[mosh-devel] Mosh fixes

Christine Spang christine at spang.cc
Sun Feb 12 21:48:14 EST 2012


On Thu, Feb 09, 2012 at 03:44:54AM -0500, Keith Winstein wrote:
> Christine, I think I am getting close to where this is ready to go
> into Debian, with your help. Can you please advise on the best
> workflow?
> 
> Right now I have Launchpad building a PPA for Ubuntu and grabbing
> automatically from Github, which has all the packaging.
> (https://github.com/keithw/mosh or
> http://ppa.launchpad.net/keithw/mosh/ubuntu/). The repo has a
> ./build-package.sh that builds an Ubuntu package. What's the best way
> to proceed while the software is still in flux?

You'll need to add a changelog entry for Debian when building a package
for Debian.
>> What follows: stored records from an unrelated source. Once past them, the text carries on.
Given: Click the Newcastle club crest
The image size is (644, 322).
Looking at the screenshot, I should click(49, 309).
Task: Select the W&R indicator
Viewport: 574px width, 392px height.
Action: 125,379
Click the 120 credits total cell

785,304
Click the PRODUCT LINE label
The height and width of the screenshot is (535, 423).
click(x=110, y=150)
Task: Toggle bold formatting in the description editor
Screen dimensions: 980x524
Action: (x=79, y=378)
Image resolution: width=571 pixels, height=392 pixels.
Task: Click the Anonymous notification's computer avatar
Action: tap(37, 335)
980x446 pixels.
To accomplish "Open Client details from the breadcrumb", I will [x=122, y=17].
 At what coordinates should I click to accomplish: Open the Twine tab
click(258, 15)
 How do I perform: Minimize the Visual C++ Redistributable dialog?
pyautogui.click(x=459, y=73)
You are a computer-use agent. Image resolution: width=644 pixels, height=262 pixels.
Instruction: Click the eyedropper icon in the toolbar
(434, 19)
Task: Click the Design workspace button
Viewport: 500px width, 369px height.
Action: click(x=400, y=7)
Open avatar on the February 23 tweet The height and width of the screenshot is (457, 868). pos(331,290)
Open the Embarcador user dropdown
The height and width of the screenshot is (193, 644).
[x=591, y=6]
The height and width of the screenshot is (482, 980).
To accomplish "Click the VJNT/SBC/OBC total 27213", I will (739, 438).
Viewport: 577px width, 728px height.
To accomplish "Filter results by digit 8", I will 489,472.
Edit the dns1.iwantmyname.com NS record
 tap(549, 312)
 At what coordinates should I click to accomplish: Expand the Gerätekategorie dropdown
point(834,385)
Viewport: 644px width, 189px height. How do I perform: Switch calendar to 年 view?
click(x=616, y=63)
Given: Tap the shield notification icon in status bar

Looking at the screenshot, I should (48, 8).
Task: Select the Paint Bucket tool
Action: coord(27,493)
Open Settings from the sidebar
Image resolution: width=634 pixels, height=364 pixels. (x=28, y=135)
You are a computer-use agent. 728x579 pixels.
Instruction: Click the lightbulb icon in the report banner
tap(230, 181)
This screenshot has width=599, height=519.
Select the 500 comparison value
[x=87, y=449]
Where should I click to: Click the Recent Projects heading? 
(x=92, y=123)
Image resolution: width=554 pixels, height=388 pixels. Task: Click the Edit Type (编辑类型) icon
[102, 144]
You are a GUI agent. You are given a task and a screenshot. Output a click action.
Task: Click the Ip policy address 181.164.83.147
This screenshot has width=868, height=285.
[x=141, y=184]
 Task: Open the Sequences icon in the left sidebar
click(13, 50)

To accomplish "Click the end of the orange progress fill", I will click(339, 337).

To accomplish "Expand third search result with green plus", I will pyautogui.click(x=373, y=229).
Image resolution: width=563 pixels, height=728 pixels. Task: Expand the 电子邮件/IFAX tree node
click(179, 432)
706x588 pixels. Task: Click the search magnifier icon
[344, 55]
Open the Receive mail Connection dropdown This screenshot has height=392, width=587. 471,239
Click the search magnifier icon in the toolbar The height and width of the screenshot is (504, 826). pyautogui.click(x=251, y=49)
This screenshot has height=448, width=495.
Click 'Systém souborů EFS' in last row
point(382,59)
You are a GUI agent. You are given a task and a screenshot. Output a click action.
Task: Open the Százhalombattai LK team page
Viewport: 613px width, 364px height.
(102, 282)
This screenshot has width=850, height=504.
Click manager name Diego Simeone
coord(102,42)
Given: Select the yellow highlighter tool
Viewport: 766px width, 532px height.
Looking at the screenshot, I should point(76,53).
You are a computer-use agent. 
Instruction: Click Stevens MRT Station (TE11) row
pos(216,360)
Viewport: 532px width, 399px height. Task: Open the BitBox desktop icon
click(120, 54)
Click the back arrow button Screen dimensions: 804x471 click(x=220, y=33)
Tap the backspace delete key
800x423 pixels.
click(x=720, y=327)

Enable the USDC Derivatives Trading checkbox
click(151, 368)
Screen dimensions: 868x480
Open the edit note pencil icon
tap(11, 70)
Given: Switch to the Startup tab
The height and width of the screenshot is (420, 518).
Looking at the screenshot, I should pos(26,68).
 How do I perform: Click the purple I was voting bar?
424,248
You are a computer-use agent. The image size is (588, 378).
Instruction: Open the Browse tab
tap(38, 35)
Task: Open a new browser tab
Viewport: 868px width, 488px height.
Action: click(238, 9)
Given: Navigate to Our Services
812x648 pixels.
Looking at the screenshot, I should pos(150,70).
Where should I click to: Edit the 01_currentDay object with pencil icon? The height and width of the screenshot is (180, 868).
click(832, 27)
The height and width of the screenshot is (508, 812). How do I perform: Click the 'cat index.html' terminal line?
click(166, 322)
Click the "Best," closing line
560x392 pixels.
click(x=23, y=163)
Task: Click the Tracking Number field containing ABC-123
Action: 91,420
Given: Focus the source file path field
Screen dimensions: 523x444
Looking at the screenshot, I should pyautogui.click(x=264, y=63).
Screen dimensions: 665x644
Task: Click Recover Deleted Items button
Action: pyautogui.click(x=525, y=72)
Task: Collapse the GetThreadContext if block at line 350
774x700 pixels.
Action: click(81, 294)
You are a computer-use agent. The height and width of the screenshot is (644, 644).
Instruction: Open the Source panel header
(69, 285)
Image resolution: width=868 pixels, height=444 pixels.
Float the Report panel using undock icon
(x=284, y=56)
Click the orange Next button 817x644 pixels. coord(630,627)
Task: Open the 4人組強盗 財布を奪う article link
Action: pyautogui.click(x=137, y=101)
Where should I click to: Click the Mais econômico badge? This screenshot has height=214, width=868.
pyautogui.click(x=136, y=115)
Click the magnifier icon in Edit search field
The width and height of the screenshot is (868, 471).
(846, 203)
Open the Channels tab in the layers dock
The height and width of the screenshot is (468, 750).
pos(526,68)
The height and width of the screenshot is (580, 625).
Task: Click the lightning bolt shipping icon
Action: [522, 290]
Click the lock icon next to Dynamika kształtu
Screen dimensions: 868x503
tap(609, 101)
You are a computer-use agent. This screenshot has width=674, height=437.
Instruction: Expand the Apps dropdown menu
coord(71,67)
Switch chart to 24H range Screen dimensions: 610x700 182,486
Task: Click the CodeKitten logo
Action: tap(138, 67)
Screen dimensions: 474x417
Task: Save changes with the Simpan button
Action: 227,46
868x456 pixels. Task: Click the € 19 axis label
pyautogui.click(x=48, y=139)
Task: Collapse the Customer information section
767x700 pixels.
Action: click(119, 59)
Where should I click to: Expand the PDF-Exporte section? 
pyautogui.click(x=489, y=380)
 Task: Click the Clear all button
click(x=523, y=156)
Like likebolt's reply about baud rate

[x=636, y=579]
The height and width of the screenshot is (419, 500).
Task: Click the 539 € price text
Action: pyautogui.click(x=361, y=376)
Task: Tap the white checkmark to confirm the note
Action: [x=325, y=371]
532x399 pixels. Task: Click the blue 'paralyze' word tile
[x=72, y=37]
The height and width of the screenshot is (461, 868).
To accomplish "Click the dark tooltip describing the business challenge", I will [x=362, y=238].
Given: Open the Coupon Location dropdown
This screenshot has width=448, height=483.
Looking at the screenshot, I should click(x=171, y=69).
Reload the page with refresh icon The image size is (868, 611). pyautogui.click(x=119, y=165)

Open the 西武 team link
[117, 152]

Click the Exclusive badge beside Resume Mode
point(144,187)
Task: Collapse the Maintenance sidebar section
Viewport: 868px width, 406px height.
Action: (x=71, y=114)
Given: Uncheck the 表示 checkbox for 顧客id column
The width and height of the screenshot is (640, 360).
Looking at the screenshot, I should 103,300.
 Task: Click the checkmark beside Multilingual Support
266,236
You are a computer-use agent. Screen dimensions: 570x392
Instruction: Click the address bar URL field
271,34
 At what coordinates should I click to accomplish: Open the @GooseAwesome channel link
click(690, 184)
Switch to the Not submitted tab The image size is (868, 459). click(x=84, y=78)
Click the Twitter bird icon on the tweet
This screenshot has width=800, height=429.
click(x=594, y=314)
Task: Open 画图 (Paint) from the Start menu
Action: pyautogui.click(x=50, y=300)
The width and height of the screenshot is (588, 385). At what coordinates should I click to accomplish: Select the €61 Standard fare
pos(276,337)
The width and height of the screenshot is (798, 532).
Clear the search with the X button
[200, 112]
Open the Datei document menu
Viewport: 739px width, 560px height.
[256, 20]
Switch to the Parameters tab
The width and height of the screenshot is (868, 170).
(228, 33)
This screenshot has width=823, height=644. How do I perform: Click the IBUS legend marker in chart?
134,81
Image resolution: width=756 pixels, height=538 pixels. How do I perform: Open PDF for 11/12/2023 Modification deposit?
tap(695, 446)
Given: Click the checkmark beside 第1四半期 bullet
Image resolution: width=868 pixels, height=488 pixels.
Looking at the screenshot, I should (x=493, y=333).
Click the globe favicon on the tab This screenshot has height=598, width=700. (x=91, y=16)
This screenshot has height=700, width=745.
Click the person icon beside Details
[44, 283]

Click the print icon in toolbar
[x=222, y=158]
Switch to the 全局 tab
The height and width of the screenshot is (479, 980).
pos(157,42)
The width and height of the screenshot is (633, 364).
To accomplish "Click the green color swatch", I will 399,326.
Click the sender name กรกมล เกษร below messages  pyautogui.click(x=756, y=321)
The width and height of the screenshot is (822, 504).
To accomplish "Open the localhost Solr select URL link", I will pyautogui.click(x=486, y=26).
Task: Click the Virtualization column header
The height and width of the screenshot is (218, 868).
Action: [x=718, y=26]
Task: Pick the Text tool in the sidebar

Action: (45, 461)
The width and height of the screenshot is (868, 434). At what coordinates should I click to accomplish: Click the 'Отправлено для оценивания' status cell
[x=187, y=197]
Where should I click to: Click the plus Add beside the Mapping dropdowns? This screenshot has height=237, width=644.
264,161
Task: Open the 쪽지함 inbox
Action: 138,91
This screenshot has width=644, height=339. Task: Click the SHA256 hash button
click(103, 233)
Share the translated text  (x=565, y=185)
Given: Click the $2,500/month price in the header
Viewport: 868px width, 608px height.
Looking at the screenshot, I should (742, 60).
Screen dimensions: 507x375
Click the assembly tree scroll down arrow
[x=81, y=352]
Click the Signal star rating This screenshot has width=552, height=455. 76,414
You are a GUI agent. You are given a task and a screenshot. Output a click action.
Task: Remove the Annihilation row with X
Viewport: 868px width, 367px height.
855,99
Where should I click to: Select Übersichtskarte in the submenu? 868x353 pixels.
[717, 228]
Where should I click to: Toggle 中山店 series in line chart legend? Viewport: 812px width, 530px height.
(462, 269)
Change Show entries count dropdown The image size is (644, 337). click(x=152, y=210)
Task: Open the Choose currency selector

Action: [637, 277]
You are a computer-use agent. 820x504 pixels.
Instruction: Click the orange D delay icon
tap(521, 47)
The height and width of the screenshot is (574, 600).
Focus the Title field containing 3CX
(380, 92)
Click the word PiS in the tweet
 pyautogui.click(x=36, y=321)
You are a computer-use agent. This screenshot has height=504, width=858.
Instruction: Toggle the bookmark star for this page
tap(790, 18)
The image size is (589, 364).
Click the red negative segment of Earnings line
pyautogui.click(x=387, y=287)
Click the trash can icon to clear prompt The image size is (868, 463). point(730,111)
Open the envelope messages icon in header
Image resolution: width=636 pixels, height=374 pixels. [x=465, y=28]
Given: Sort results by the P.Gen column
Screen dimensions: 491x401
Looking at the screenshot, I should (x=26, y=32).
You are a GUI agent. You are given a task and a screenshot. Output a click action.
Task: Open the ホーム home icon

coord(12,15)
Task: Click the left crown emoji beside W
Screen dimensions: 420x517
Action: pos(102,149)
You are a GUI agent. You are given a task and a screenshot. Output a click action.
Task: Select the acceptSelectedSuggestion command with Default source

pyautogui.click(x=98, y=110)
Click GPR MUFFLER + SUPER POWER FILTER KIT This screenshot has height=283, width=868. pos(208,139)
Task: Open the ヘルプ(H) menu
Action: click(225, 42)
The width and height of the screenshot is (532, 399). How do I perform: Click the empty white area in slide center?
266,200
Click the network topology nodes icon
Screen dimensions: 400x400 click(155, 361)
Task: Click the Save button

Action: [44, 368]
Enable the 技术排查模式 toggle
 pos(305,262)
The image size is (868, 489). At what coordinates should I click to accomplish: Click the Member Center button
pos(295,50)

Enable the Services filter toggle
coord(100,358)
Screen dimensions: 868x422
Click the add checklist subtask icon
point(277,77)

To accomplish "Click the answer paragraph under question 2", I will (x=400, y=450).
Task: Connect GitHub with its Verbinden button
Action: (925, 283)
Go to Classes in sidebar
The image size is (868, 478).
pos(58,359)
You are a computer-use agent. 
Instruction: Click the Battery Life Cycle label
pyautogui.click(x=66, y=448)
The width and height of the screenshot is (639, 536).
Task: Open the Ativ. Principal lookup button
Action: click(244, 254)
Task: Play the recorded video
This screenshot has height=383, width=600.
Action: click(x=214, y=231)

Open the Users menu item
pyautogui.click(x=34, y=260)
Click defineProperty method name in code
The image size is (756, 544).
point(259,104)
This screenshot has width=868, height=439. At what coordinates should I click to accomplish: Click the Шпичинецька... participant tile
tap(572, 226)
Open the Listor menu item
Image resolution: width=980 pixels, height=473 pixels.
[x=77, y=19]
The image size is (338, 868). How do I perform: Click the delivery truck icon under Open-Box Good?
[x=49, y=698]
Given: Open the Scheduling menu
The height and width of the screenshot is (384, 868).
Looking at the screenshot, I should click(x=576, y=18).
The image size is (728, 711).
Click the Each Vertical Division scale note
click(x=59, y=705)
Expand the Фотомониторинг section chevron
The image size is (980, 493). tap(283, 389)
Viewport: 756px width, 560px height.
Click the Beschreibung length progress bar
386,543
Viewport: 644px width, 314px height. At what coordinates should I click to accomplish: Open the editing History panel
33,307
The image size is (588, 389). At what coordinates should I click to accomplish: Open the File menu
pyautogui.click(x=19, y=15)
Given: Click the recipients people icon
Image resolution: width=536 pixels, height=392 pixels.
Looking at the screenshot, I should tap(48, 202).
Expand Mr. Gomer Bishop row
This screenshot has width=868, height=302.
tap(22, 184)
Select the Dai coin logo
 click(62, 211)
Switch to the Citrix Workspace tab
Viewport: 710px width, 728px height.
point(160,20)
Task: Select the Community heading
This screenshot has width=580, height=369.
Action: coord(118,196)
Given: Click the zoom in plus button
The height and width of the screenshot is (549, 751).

It's the same as for Ubuntu except you'll use the
distribution name 'unstable', and no -ubuntu in the version string.
Other than that the build script works just fine.

Once the package is in Debian unstable, it will automatically be synced
into Ubuntu universe as long as it's not after the Debian import freeze
of Ubuntu's release cycle (I believe it is currently after this deadline
for Precise).

I don't know what best practices are for sharing a changelog between
Debian and Ubuntu. After mosh is in Debian, though, you could use Debian
as the single point of upload. You would prepare the package as usual,
and ping me or some other Debian developer to sign and upload the
package when it's ready. (Ideally you should be testing the build on a
Debian unstable chroot beforehand.) After doing this a few times, you
could get your key added to the Debian maintainer keyring for mosh and
be able to make the upload directly.

I think it is fine to upload the package to Debian unstable while it's
"still in flux" if it's stable enough to be usable and if having it
available in the archive gets you testers. We can always file an RC bug
against it to prevent it from migrating to testing until it's ready to
end up in a stable Debian release.

On another note, I spent some time trying to backport mosh to squeeze so
I could test the packages using my laptop to log in to my server, and
it turns out that GCC 4.4, which is squeeze's GCC, doesn't support
lambda. :(

http://gcc.gnu.org/gcc-4.4/cxx0x_status.html

The mosh codebase uses this in a few places, e.g.:

git grep "\\[&\\]"

If we want to support squeeze and similarly aged distros (even including
RHEL 6), we'll need to work around this. Otherwise it will be probably
about a year until Debian stable can run mosh, probably more for RHEL.
Which seems like a pretty big barrier to adoption.